▶ INSTRUCCIONES:
1 > Indica si cada afirmación concuerda con el texto sobre el realismo político; contesta sí o no y cita literalmente las palabras del texto que lo deciden. (a) La Unión Soviética desapareció por causas internas. (b) La Guerra Fría se llevó hasta sus últimas consecuencias. (c) La doctrina del ataque preventivo consiste en esperar a ser golpeado antes de golpear.
2 > Completa la siguiente parte del texto sobre el realismo político, empezando después de su última oración.

▶ TEXTO PARA REVISAR:
......
Primera de dos partes

El Realismo.- Mientras hubo dos grandes potencias nucleares enfrentadas -las que encabezaban los bloques capitalista y socialista, respectivamente- el realismo político les hizo seguir una misma doctrina internacional: cada una atacaría a la otra sólo si antes era atacada, pues un conflicto directo entre ellas llevaría a su mutua destrucción. Fue por eso que la Guerra Fría nunca se llevó hasta sus últimas consecuencias, pues entonces no habría ganadores, sólo perdedores. Sin embargo, tras la desaparición de la Unión Soviética por causas internas, la situación cambió: la misma lógica que antaño desalentó iniciar el choque directo con el adversario mayor, hoy alienta a la única gran superpotencia mundial sobreviviente, Estados Unidos, a anunciar la doctrina del ataque preventivo, es decir, de golpear primero, sin esperar a ser golpeado y ese cambio de política militar afecta los intereses y la conducta de todos los actores internacionales, incluido, desde luego, México.
......
Entradas guardadas:
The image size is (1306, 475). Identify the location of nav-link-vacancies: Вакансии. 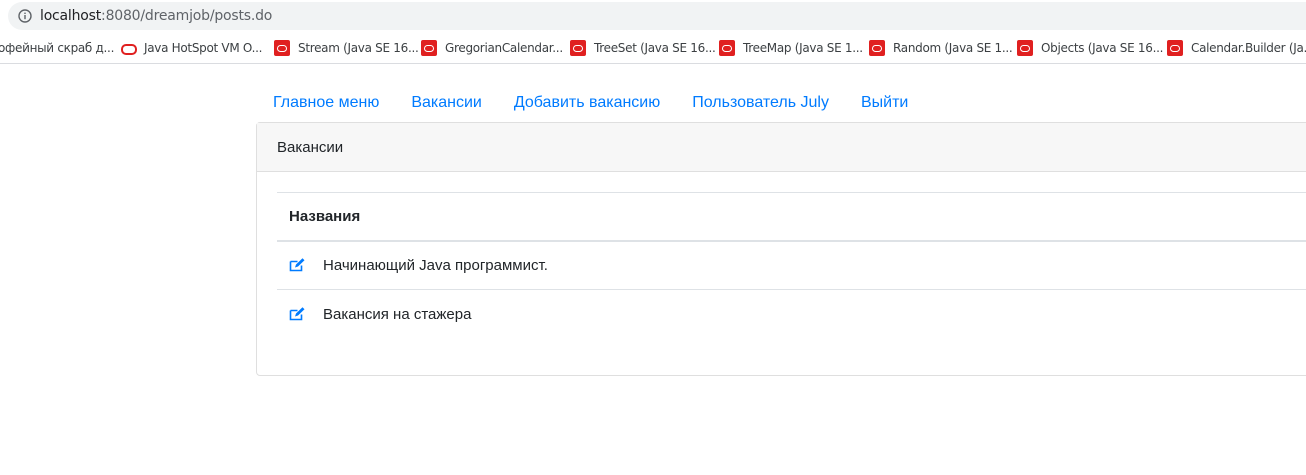
(446, 103).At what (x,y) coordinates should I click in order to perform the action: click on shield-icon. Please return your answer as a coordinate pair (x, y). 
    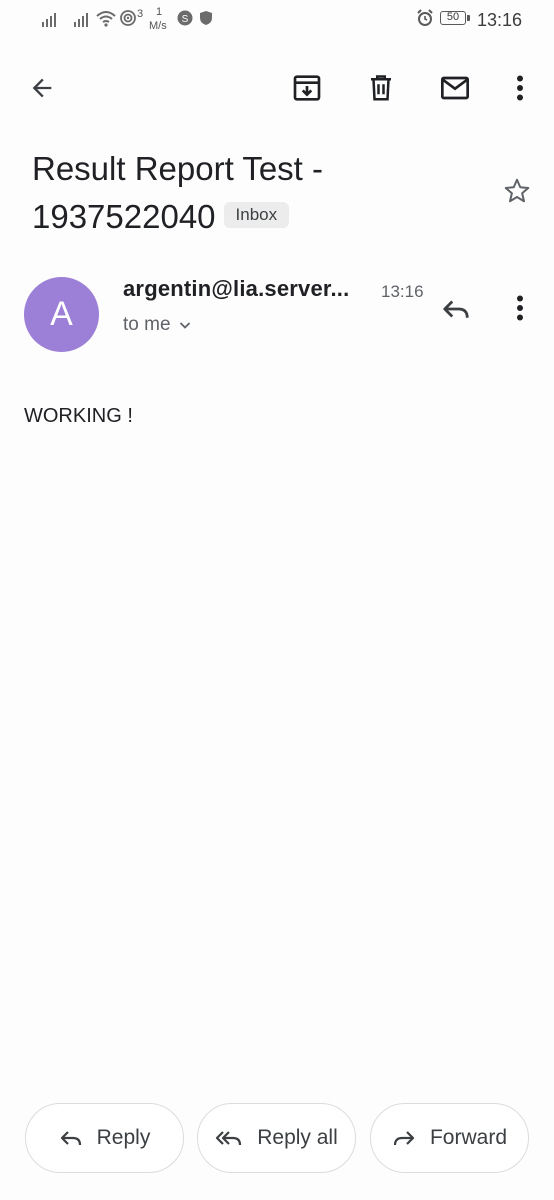
    Looking at the image, I should click on (206, 18).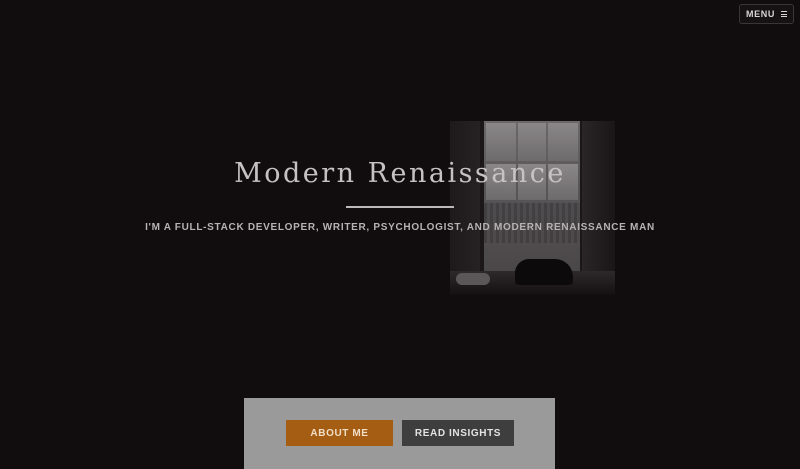  What do you see at coordinates (340, 433) in the screenshot?
I see `about-me-button: ABOUT ME` at bounding box center [340, 433].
......
▶ RESPUESTAS DADAS:
1 >
(a) Sí: «tras la desaparición de la Unión Soviética por causas internas».
(b) No: «la Guerra Fría nunca se llevó hasta sus últimas consecuencias».
(c) No: «de golpear primero, sin esperar a ser golpeado».

2 >
En términos de Tony Judt, Estados Unidos dejó de ser una de las dos grandes potencias que conformaban el eje del anterior régimen internacional para convertirse en el eje mismo, en la “hiperpotencia” que puede imponer por sí misma las reglas de un nuevo régimen al resto del mundo (The New York Review of Books, 15 de agosto, 2002). En efecto, Estados Unidos hoy no puede ser destruido militarmente por nadie; su gasto en defensa es superior a la suma de los otros nueve presupuestos de defensa nacionales más altos. Por tanto, al inicio del siglo XXI, Washington es el único centro de poder que puede darse el lujo de llevar la guerra a cualquier parte del planeta sin temor a una represalia equivalente. Así pues, el ataque terrorista a territorio norteamericano del 11 de septiembre del 2001, combinado con el enorme desequilibrio de fuerza que caracteriza al actual sistema internacional, es lo que llevó a la Casa Blanca a plantear muy claramente los nuevos términos en que todos los actores internacionales -países, grupos o individuos- estarán forzados a jugar el juego del poder mundial en los años por venir.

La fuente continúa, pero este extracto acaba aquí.